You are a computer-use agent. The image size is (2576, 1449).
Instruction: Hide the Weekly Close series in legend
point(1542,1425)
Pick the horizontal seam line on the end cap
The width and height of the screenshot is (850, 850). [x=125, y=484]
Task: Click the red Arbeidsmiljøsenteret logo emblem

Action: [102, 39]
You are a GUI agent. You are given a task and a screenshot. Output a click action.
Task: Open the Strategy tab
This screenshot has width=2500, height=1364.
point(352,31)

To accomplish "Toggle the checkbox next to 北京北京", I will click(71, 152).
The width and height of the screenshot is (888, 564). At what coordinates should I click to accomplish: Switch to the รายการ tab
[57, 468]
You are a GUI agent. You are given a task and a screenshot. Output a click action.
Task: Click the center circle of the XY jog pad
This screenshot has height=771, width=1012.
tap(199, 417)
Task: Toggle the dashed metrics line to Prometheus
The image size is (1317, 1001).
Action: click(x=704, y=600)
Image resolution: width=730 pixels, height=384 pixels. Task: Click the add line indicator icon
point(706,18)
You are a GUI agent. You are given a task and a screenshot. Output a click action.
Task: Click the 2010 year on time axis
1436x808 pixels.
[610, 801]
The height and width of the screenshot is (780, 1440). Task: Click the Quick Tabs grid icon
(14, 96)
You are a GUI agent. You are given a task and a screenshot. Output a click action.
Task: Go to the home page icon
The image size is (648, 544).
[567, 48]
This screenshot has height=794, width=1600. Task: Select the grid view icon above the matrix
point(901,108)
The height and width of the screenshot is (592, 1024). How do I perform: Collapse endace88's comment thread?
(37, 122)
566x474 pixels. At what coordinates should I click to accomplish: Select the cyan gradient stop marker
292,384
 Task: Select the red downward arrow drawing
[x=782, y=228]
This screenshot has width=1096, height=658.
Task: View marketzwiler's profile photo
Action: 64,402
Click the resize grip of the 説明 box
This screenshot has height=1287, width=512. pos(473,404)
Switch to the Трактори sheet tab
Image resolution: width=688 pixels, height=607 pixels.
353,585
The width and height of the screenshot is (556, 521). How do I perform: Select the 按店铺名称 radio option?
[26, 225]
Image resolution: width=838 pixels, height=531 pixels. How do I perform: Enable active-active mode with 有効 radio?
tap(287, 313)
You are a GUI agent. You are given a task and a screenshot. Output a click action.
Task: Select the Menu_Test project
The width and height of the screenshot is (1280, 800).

WHAT TO DO
Whatever lies between the line containing "The height and width of the screenshot is (592, 1024)." and the final line above, both included, must be returned exactly.

TASK SOLUTION
The height and width of the screenshot is (592, 1024). How do I perform: Collapse endace88's comment thread?
(37, 122)
566x474 pixels. At what coordinates should I click to accomplish: Select the cyan gradient stop marker
292,384
 Task: Select the red downward arrow drawing
[x=782, y=228]
This screenshot has width=1096, height=658.
Task: View marketzwiler's profile photo
Action: 64,402
Click the resize grip of the 説明 box
This screenshot has height=1287, width=512. pos(473,404)
Switch to the Трактори sheet tab
Image resolution: width=688 pixels, height=607 pixels.
353,585
The width and height of the screenshot is (556, 521). How do I perform: Select the 按店铺名称 radio option?
[26, 225]
Image resolution: width=838 pixels, height=531 pixels. How do I perform: Enable active-active mode with 有効 radio?
tap(287, 313)
You are a GUI agent. You are given a task and a screenshot. Output a click action.
Task: Select the Menu_Test project
The width and height of the screenshot is (1280, 800).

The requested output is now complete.